The Lyon-Turin is a new railway line for freight and passengers that stretches 270 kilometres, 70% of which is in France and 30% in Italy. It is the central link in the Mediterranean Corridor, one of the 9 axes of the Trans-European Transport Network (TEN-T) stretching 3,000 kilometres and connecting 7 EU corridors from east to west.
The cross-border section, built by the bi-national promoter TELT, joins the 65 kilometres between the two international stations to be built in Saint-Jean-de-Maurienne and Susa/Bussoleno, where the tracks then connect to existing lines. The main operation is the Mont d’Ambin Base Tunnel, being the longest railway tunnel ever built. The twin-tube, single-track tunnel is 57.5 kilometres long, 45 kilometres of which are in French territory and 12.5 kilometres in Italian territory.
The works underway involve the excavation of a total of 162 kilometres of tunnels for the project, a complex machine consisting of two parallel tunnels, four shafts and 204 safety bypasses. Over the years, 113 kilometres of geognostic soundings and core drillings have already been carried out in Italy and France.
More efficient, ecological and economic infrastructure
The new project shall take more than 1 million lorries per year off the roads and result in the Alpine region breathing better thanks to the reduction of 1 million tonnes of CO₂ annually.
150 years after the inauguration of the Frejus railway tunnel (at 1,300 metres in altitude), through which the current historic line passes, the new tunnel transforms the existing mountain line into a lowland railway, making rail transport more competitive.
Having the train travel on level ground enables energy savings and higher speeds.
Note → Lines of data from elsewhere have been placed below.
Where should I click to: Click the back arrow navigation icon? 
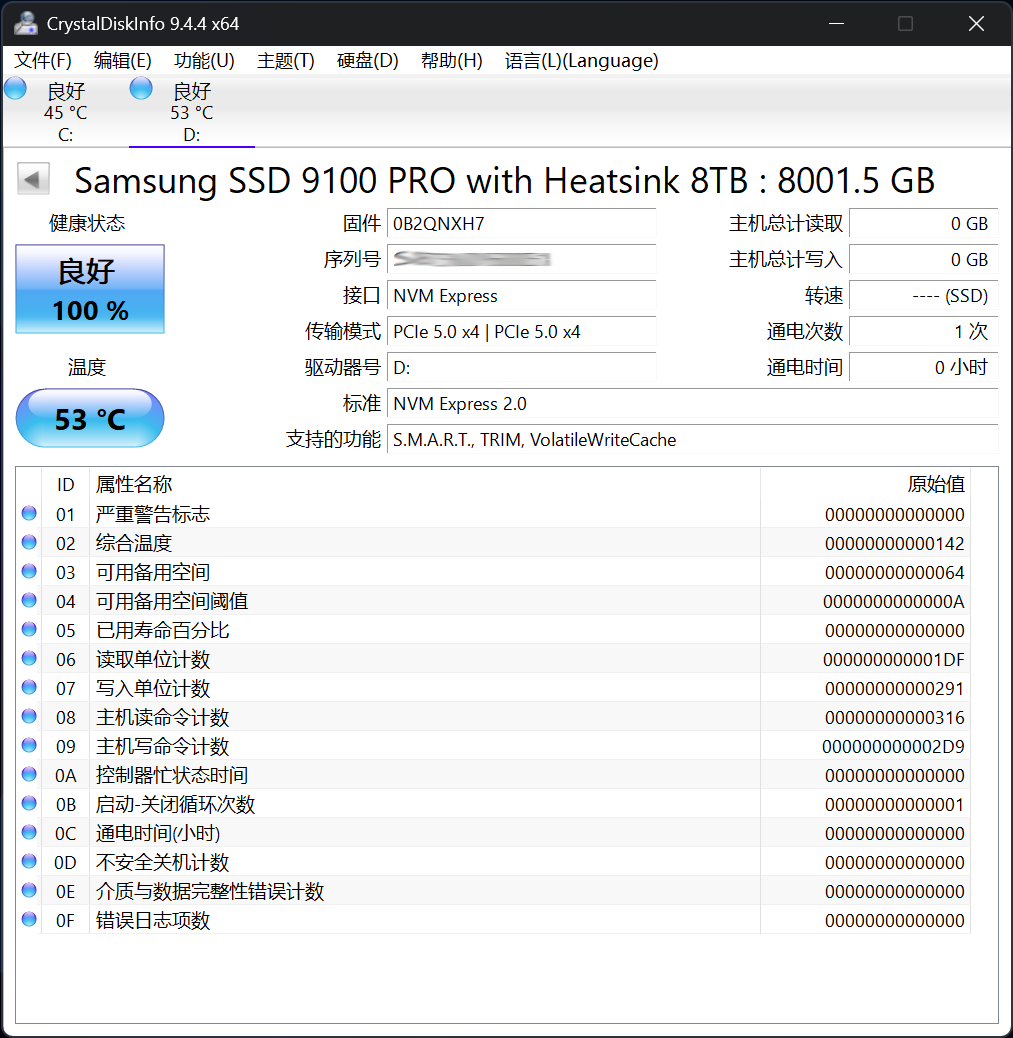click(32, 178)
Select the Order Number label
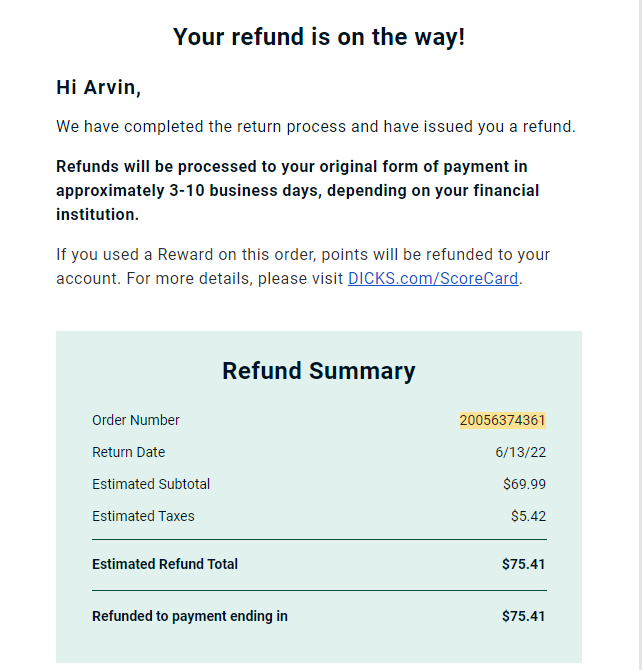The height and width of the screenshot is (670, 642). (x=136, y=420)
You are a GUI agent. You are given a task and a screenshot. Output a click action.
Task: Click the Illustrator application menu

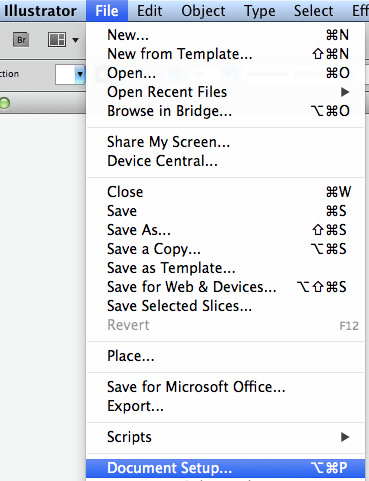pos(40,11)
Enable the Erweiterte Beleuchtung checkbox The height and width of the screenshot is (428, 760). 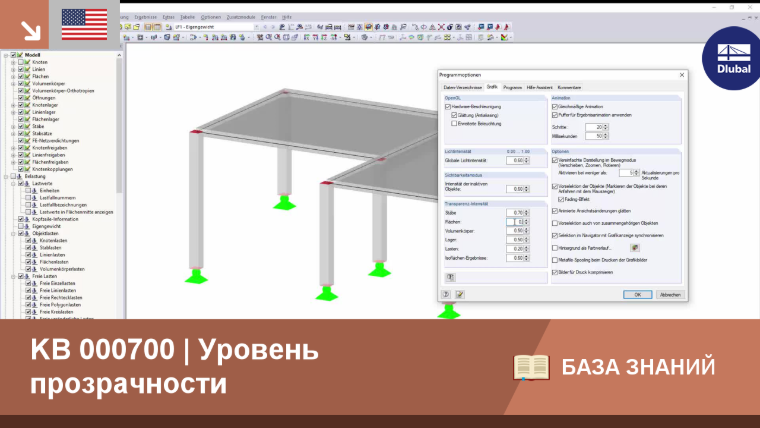point(454,124)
Along the French-Italian section, the historic line does not currently meet international transport standards. The line actually climbs up the mountain with a gradient of up to 3%, meaning trains need as many as three locomotives, requiring as much as 40% more energy. The old Frejus tunnel, opened in 1871, has a smaller diameter than today’s international standards and has a single tube, which is also not up to current safety standards.